(PROVIDED DATA begins)
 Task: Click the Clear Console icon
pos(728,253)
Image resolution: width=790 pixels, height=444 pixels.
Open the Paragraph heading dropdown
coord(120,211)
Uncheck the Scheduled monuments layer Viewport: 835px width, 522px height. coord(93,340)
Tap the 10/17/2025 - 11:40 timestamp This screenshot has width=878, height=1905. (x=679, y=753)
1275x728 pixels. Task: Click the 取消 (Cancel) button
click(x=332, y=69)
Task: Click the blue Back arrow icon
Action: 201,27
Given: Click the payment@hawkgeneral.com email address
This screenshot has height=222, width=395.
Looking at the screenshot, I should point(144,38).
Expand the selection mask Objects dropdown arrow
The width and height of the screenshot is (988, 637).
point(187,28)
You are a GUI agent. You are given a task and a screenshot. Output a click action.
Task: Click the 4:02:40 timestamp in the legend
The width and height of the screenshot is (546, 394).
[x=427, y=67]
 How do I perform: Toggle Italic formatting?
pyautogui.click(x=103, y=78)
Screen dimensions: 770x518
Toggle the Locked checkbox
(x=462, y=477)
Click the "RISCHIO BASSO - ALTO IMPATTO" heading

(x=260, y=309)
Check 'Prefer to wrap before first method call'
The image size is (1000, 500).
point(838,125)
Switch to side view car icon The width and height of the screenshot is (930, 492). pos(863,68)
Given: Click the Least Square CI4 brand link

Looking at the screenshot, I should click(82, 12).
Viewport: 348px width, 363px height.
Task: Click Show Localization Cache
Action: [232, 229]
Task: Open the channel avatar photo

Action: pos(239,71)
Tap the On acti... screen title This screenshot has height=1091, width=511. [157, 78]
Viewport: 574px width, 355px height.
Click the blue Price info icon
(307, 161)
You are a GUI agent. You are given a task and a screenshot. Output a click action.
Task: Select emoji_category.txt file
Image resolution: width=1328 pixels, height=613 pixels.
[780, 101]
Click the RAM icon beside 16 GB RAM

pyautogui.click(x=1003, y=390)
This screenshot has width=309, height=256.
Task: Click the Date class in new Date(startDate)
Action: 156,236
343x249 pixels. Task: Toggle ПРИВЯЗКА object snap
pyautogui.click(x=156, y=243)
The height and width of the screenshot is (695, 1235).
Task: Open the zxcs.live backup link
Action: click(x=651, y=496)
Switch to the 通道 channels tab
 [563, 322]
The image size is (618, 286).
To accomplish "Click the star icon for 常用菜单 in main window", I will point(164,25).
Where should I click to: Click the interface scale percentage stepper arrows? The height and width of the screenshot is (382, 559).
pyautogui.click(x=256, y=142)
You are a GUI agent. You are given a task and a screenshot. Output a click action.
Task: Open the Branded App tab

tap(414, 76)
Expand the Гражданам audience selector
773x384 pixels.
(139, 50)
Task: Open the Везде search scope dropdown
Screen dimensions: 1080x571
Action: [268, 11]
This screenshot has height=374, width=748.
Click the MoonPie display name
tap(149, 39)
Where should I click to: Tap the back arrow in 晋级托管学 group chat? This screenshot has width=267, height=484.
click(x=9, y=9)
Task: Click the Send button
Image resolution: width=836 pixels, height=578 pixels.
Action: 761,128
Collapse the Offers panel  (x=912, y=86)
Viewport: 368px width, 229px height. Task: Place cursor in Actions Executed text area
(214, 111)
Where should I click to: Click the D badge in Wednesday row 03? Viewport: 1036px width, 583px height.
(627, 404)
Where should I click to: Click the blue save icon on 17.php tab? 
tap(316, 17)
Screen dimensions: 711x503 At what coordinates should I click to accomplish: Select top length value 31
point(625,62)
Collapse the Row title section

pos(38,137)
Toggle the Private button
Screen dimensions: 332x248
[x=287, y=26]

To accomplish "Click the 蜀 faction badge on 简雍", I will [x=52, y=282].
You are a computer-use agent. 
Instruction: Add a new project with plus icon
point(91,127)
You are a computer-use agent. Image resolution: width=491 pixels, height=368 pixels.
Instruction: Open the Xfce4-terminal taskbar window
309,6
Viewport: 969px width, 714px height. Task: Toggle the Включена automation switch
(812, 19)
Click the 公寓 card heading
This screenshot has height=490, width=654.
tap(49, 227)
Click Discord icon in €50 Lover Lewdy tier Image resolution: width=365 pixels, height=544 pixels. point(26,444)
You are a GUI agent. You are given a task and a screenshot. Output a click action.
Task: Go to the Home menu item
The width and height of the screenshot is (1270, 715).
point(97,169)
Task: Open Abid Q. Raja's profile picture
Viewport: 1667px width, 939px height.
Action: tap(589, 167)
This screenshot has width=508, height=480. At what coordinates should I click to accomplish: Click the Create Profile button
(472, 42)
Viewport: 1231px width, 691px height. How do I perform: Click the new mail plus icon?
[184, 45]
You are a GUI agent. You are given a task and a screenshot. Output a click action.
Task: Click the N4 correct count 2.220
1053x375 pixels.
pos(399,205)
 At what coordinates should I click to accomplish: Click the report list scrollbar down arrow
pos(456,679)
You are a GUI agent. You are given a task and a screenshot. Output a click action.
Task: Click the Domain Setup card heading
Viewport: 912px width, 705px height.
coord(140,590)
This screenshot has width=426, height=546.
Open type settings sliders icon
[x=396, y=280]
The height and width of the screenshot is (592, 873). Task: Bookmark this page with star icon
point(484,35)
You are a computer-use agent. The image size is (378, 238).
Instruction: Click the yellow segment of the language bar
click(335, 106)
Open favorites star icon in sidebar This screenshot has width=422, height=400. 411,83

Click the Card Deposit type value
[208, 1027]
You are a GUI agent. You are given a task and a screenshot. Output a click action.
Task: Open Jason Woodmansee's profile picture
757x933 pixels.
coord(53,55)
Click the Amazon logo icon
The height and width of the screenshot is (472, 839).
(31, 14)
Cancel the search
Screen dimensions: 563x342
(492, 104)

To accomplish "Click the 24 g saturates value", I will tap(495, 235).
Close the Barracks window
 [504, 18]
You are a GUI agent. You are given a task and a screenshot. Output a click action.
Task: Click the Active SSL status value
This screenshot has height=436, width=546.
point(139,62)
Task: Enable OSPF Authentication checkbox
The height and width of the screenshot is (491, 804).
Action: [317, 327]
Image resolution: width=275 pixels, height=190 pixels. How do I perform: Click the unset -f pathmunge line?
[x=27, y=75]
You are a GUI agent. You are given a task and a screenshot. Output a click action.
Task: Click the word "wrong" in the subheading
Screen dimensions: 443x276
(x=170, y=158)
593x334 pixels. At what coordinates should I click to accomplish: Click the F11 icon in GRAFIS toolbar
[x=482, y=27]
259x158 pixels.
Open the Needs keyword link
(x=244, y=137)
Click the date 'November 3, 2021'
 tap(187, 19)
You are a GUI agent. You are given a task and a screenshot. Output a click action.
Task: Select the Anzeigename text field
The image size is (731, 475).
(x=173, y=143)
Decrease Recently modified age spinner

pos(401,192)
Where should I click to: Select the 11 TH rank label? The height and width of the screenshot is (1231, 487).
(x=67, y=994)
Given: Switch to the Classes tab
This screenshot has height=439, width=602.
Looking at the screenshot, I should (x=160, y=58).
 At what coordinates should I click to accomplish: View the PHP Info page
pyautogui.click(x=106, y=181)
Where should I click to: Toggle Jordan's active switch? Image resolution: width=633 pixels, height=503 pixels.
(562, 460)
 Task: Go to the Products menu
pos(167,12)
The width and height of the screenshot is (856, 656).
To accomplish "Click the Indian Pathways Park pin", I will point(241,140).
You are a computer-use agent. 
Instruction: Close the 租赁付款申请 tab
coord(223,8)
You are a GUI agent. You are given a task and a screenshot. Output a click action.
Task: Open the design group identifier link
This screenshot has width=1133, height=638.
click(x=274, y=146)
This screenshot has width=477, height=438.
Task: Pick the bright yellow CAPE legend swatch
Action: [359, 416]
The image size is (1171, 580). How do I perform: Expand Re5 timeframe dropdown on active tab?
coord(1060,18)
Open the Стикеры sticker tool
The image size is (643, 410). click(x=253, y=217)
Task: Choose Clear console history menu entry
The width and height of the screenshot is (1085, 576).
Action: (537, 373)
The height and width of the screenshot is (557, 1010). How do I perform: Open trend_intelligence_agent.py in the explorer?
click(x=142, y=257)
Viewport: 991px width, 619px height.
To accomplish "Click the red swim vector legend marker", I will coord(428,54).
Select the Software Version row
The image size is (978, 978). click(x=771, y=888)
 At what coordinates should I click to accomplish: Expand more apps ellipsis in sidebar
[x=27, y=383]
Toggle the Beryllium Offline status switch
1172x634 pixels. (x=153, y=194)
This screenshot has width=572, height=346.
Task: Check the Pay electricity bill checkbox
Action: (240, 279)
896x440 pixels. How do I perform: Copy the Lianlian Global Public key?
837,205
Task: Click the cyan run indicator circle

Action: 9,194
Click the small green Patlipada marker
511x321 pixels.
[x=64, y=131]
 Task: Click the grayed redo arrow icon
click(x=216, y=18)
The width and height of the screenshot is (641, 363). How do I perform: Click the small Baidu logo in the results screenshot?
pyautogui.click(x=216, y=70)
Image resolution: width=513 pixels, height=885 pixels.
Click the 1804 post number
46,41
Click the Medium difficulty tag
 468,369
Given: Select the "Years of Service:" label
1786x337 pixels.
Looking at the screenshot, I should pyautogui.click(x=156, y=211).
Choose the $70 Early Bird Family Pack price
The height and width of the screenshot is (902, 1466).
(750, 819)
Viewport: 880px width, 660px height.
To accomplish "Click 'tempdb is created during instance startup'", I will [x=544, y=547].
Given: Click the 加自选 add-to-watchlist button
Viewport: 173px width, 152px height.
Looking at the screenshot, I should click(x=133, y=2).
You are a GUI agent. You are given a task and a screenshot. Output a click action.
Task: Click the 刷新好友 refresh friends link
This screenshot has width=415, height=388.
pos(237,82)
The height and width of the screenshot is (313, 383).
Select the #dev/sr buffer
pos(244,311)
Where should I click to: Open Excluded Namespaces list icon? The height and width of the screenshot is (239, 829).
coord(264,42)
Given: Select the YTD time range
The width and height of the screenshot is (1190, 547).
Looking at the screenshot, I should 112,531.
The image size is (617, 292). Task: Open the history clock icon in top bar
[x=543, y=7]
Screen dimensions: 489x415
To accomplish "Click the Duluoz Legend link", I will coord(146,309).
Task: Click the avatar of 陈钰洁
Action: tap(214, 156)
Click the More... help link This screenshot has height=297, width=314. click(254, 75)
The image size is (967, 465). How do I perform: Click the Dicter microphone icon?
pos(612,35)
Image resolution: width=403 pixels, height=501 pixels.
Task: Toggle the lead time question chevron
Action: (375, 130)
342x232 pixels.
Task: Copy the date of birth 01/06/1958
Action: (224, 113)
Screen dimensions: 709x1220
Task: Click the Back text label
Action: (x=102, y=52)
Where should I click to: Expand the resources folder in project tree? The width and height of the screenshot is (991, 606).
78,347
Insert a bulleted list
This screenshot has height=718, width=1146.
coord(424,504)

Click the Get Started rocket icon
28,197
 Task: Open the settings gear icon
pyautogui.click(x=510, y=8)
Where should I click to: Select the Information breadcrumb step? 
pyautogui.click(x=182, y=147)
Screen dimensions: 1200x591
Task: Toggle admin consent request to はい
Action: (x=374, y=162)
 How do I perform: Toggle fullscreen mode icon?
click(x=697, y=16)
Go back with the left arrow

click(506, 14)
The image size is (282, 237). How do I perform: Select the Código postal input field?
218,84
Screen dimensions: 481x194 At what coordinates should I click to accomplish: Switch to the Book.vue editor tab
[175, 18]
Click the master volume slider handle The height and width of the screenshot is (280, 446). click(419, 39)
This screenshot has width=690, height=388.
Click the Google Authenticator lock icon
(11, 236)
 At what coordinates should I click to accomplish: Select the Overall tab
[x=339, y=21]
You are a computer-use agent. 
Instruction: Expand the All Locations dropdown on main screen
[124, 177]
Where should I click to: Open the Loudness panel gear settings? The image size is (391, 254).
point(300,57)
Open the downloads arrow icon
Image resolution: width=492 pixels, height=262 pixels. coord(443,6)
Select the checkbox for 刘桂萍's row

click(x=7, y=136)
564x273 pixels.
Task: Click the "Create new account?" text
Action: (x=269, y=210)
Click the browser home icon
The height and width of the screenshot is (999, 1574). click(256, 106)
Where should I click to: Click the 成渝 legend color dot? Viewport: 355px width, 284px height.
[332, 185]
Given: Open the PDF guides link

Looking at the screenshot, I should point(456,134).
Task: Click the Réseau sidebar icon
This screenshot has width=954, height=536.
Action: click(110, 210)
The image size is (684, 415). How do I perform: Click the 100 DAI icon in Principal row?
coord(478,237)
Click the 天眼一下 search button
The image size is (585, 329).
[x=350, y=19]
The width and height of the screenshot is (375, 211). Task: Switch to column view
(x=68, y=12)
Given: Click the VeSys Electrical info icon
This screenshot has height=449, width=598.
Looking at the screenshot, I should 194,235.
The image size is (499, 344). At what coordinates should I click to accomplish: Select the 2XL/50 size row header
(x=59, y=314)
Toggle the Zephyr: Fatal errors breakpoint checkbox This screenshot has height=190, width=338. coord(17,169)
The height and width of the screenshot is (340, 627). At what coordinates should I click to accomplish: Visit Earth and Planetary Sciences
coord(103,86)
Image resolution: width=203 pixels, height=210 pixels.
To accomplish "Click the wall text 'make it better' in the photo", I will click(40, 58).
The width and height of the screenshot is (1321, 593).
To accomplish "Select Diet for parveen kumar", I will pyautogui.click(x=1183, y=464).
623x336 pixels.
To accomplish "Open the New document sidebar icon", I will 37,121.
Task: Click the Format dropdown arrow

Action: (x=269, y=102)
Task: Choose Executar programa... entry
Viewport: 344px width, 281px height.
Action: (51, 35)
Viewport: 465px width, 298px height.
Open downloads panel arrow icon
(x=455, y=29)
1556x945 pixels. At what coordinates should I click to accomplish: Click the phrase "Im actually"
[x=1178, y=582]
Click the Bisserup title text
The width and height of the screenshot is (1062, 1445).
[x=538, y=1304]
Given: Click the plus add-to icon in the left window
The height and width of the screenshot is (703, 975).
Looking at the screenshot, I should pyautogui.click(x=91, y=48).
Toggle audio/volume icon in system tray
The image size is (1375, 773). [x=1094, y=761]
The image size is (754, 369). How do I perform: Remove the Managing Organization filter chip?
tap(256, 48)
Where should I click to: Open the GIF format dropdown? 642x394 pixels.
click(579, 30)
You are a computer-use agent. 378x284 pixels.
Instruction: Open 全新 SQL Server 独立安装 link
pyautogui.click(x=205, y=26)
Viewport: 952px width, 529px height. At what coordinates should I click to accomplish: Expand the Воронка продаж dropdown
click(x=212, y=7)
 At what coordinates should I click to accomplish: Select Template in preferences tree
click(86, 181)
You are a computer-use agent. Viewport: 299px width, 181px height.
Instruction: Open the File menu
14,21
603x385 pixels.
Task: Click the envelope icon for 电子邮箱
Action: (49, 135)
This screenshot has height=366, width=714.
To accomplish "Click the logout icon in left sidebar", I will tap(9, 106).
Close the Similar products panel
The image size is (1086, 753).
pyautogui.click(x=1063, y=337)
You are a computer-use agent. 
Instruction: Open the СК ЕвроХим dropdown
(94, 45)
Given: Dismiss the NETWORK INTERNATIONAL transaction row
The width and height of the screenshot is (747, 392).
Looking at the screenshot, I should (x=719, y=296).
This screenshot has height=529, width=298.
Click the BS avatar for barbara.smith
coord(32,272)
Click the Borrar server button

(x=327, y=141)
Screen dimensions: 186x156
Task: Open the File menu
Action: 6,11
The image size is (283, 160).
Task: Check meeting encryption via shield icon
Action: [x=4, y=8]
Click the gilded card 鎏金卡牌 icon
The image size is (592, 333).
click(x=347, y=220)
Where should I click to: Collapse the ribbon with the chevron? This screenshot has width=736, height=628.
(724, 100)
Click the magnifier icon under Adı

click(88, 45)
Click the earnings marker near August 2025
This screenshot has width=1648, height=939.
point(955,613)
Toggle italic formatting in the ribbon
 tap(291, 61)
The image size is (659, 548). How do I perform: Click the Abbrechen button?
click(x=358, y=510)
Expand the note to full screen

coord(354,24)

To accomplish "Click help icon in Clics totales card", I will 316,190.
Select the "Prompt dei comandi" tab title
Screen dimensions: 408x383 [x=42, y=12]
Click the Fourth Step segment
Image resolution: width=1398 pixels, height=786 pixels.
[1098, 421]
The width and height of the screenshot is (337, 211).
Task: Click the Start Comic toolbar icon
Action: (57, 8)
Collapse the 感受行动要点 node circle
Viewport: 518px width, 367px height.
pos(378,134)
(PROVIDED DATA ends)
● **TASK INSTRUCTIONS**: Which lines above include the word "entry"? Pick them out and copy them.

● **RESULT FOR THIS EXERCISE**:
Task: Choose Clear console history menu entry
Task: Choose Executar programa... entry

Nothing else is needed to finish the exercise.